彼女の眠る寝台の側に寄せられていた椅子に腰掛け、震える手で彼女の手を取る。
規則正しく脈打つ温かい彼女の手から、しなやかな生命力が伝わってくるようだった。
その事に少し安心したルヴァは、両手で彼女の手を包み込む。

(どうか……目を覚まして下さい、アンジェリーク)

祈りを捧げるように瞳を閉じて、己の身に宿す地のサクリアを解放した。
ルヴァとアンジェリークを中心として螺旋状に立ち昇るサクリアは、ゆっくりと聖獣の宇宙の隅々まで溶け込むように広がっていく―――

どれ程そうしていただろうか。
目を閉じて力を送り続けるルヴァの耳に、小さな声が聞こえてきた。

「ルヴァさま……」
「…アンジェリーク?」

ルヴァが目を開けると、目を覚ましたばかりのアンジェリークの綺麗な青緑の瞳と視線がぶつかる。
ずっと握っていた彼女の手を戻して労わるように優しく、その頬を撫でる。
手の温もりが心地よいのか、アンジェリークは頬に触れる彼の手に、自分の手を重ねた。

「ルヴァ様、来て下さったんですね………嬉しいです」

ふわりと柔らかく微笑む恋人の笑顔と言葉に、胸が熱くなる。
上体を起こそうとする彼女を支え、そのまま強く抱き締める。
きつく抱き締められたアンジェリークは少し苦しさを感じたが、そこまで心配してくれた恋人の気持ちが嬉しくて、応えるように自らの両腕を彼の背中に回す。
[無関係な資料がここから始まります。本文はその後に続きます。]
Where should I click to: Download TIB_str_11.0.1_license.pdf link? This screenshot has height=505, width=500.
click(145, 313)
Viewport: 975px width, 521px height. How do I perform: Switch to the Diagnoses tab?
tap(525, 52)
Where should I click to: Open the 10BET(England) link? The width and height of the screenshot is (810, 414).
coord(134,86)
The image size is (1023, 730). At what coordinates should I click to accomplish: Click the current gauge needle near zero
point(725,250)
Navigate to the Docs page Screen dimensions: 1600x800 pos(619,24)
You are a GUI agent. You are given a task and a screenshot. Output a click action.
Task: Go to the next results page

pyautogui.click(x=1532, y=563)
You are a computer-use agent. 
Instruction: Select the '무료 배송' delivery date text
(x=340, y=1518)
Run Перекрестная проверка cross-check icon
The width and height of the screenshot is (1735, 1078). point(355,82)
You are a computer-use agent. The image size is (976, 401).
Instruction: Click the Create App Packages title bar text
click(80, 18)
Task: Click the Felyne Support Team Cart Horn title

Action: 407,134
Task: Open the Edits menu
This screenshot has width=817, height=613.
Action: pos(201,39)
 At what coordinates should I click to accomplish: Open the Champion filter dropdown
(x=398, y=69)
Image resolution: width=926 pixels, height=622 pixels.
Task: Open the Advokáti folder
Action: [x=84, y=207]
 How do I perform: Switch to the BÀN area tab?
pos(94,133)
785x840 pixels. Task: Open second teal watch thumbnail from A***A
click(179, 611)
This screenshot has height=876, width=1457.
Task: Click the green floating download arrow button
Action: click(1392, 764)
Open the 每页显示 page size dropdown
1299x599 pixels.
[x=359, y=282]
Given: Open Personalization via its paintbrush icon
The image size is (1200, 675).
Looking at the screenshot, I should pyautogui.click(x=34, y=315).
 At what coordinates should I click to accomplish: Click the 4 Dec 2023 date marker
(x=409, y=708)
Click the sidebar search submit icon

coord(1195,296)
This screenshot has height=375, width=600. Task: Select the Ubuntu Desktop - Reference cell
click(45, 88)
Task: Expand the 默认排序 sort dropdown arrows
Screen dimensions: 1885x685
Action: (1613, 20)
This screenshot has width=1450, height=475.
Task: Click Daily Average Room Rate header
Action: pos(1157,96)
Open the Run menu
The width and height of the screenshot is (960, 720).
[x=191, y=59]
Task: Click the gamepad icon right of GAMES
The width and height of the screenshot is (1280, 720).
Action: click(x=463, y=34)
しばらくの間言葉を交わす事なく、久しぶりに温もりを分かち合う。



「アンジェ……体の方は、もう大丈夫なんですか?」

きつく抱き合っていた体を離し、片腕を彼女の腰に回したまま、残った方の手で彼女の頬をそっと撫でる。
アンジェリークは申し訳無さそうな顔で、彼の問いに答えた。

「まだ…それでも、ルヴァ様が力を送って下さったおかげで、少し楽になりました」
「そう、ですか………すみません…貴女がこんな状態なのに、私は……………」

それ以上ルヴァの口が言葉を紡ぎ出す前に、アンジェリークは彼の唇に指を当てて遮る。
悲痛な表情や声から、彼が自分自身を責めているのを感じ取ったのだ。

「どうかご自分を責めないで下さい。ルヴァ様は最近ずっと調査で駆け回っていらっしゃると伺いました……お疲れじゃないですか?目の下、クマが出来てますよ」

確かにここのところのルヴァは、寝る間も惜しんで調査に勤しんでいた。
創世の危機が迫っている聖獣の宇宙の為、それ以上に大切なアンジェリークの為に。
その事を誰かが話したようだが、なかなかこちらに来られなかったというのに、責めもせずに労わりの言葉をかけてくれる彼女の優しさが、切なくて……………愛しい。

「貴女は………本当に、優しいですね。ありがとう、私なら大丈夫ですよー」

アンジェリークは安心したように微笑んだが、すぐに寂しそうな表情に変わる。
聞いてみるとアルフォンシア……アンジェリークとレイチェルにしか見えない聖獣の宇宙意思が、彼女に危機を教えているらしい。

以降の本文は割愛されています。